Optimal angle for a throw in
Researchers at Brunel University have shown that the angle which will maximise the distance of a throw in is around 30 degrees. Anyone learning mechanics at A-level will know that 45 degrees is the usual angle which will maximise the distance that a projectile travels when launched at a certain speed. The researchers have however shown that footballers can usually throw at higher speeds from lower angles meaning that the best angle is around 30 degrees, not 45 degrees as you might have thought.
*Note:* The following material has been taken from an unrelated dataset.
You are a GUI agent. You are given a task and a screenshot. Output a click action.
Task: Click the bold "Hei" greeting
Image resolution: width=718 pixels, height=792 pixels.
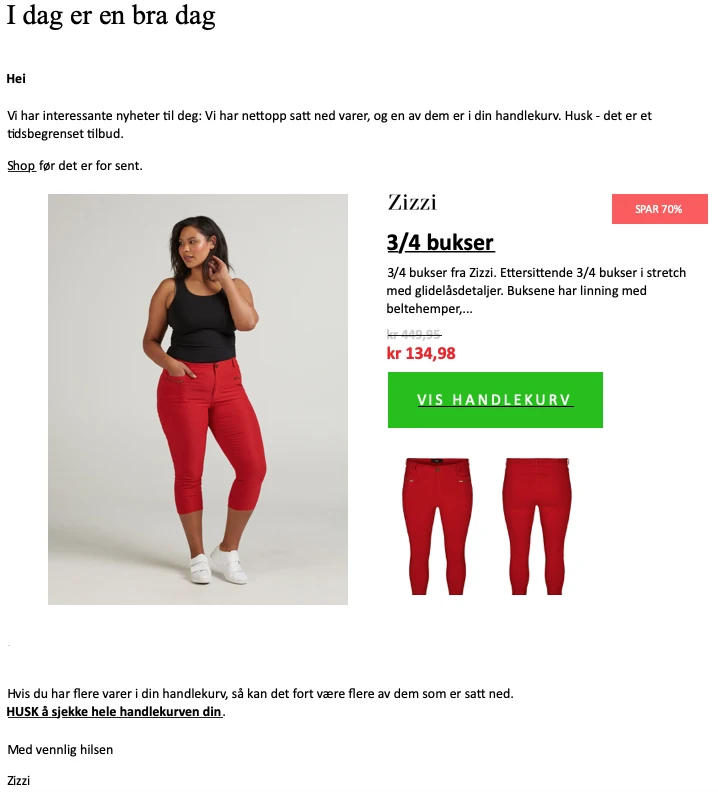pyautogui.click(x=16, y=79)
Diagonal system of control
In professional football referees use what is called the diagonal system of control (DSC). This is where two assistant referees move up and down diagonally opposite touchlines and the referee moves in a diagonal movement Southeast to Northwest. This formation has been chosen to maximise the amount of the pitch which is in the sight of the referees. If the referee just ran up and down the centre of the pitch then there would be parts of the pitch which weren’t covered as well, whereas geometrically this formation covers the pitch much more efficiently.
Football managers need maths
There is no doubt that a successful football manager needs mathematics in order to do well. Football is big business and managers can only pick their dream team by carefully balancing a multi-million pound budget; deciding whether to pick a few expensive players or build a more well rounded team.
Managers not only need to have a sound financial head on them, they also need to pay attention to the finer mathematical detail as Manchester City’s Manuel Pellegrini found out in 2013 when he incorrectly calculated goal difference in a Champions League match against Bayern Munich.
Manchester City had previously lost at home 1-3 and Pellegrini then told his team that they needed a 5-2 away win. When the score was 3-2, Manchester City then incorrectly believed they needed to score an extra two goals to win, when in fact they only needed one more goal to win 4-2.
Pellegrini had forgotten to calculate using the away goals rule where away goals count double if there is a draw on aggregate goals. If Pellegrini had done his maths right then maybe Manchester City would have pushed that bit harder to get one more goal and win.